Sur le remorquage en cas de panne, il estime que c’est priver les citoyens du droit de choisir. Selon Me Massokhna Kane, tout ce qu’on doit exiger, c’est que cela se fasse en toute sécurité. ‘’Ou alors, si la personne n’a pas les moyens de se faire tracter, à ce moment, on utilise le système de remorquage du concessionnaire pour dégager la voie’’, a-t-il préconisé. il reste convaincu que tant que la personne a la possibilité de se faire remorquer à l’aide d’une chaîne, une corde ou une barre de fer, ‘’comme cela se fait partout dans le monde’’, on ne peut pas lui enlever ces choix-là.

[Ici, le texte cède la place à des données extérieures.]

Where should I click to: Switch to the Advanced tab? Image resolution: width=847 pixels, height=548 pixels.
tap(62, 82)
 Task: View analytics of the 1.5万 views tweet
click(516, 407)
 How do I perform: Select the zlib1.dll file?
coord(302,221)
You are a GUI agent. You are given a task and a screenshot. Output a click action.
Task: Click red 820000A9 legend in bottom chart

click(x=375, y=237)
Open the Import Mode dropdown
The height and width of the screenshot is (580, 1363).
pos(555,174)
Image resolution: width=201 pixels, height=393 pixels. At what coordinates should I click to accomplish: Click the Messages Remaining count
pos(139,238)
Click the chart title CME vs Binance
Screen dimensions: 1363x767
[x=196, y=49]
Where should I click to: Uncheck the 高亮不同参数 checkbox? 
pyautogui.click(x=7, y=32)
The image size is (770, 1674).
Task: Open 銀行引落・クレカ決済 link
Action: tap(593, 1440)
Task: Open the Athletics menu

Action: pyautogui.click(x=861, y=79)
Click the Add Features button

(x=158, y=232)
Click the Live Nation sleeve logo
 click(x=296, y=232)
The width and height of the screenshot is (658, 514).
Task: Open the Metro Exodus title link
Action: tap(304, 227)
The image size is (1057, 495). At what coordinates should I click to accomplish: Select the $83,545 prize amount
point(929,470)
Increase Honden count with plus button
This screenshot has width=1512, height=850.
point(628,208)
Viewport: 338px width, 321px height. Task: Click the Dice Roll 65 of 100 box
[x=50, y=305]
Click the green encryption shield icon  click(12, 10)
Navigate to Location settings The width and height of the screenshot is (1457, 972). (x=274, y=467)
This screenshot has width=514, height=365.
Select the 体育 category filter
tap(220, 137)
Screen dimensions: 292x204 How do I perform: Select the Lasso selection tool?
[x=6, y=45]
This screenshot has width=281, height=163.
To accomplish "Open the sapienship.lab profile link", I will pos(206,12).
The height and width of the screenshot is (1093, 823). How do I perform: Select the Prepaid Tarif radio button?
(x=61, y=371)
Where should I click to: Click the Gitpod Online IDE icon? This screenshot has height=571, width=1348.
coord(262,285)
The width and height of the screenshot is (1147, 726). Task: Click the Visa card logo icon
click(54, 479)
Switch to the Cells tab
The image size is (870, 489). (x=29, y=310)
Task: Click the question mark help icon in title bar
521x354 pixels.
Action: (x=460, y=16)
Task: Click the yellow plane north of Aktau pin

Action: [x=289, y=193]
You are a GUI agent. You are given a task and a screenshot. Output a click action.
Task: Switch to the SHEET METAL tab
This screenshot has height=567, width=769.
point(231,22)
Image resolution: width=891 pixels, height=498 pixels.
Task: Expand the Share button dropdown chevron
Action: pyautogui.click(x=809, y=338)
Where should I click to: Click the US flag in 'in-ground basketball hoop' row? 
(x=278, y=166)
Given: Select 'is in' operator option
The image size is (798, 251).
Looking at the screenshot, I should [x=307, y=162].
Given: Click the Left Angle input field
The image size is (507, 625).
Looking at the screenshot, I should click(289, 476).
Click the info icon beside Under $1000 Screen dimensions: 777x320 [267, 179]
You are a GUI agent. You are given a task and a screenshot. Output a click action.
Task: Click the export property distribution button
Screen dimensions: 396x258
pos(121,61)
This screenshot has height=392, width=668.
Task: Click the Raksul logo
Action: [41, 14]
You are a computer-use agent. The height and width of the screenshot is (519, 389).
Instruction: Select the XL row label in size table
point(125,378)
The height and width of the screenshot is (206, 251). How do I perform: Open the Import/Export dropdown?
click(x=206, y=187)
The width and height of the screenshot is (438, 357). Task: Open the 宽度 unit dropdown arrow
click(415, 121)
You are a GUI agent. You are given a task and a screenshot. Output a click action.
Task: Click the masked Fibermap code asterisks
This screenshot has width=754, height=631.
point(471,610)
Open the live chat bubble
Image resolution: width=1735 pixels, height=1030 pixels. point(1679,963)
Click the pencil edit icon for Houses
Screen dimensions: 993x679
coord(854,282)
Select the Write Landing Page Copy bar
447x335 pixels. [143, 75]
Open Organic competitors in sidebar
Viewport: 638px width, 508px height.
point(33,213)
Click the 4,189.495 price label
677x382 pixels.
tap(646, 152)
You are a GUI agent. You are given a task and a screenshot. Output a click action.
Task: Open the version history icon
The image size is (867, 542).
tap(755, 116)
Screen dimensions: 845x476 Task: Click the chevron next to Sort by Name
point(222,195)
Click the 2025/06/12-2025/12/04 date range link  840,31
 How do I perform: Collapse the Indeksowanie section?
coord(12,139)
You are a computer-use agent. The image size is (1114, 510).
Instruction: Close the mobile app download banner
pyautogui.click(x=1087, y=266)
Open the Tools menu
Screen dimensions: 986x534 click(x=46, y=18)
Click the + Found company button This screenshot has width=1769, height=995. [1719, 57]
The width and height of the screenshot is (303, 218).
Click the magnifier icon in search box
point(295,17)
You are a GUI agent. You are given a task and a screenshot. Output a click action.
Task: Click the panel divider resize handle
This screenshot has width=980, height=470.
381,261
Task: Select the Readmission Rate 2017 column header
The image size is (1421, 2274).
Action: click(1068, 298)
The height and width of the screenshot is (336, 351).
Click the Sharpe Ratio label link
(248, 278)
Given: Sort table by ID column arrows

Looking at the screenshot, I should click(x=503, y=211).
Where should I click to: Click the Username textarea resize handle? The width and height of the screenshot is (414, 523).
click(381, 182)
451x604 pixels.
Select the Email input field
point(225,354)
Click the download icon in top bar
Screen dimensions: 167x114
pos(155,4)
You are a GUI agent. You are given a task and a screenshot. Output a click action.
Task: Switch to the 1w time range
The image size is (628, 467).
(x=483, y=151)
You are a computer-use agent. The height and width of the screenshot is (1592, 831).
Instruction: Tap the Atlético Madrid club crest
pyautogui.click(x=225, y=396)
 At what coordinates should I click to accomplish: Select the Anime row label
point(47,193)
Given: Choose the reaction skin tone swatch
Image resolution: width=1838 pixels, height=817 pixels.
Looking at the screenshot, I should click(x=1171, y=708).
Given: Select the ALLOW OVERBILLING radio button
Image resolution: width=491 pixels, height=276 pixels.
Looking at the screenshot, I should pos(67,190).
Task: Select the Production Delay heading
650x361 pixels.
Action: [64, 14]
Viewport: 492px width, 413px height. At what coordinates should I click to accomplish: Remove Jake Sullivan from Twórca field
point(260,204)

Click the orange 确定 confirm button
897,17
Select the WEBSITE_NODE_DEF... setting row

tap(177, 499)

Par ailleurs, l’avocat se désole du fait que la lutte n’est jamais menée en synergie. ‘’C’est dommage que les Sénégalais ne s’associent pas à ces genres de lutte. On lutte pour les usagers. Cependant, il y a eu 9 personnes seulement qui se sont jointes à SOS pour déposer ce recours. Ce n’est pas suffisant par rapport à tous les gens qui utilisent l’autoroute à péage. Voilà, le problème des Sénégalais, ils ne se défendent pas’’, a-t-il regretté.

Sur la divergence de point de vue avec l’Ascosen, Me Kane s’est désolé du fait que quand deux ou trois associations de consommateurs se prononcent, on a l’impression qu’elles ne défendent pas les mêmes consommateurs. ‘’Franchement, je le regrette. Ce qui veut dire qu’il n’y a pas de concertations ; ensuite, on se dit : quelles sont les intérêts qu’on défend derrière ?’’ a-t-il déploré. En outre, Me Kane a affirmé que contraire aux propos de Momar Ndao, les conditions d’utilisation appliquées sur l’autoroute à péage n’obéissent pas aux normes internationales. ‘’C’est faux ! Je défie quiconque dans un débat contradictoire sur ces points-là. Nous nous basons sur des textes, et non des clauses de styles en disant que ce sont des normes internationales. Tout cela, c’est faux. C’est un arrêté qui contient des éléments abusifs. Mais tout n’est pas mauvais dans l’arrêté’’, a-t-il relativisé.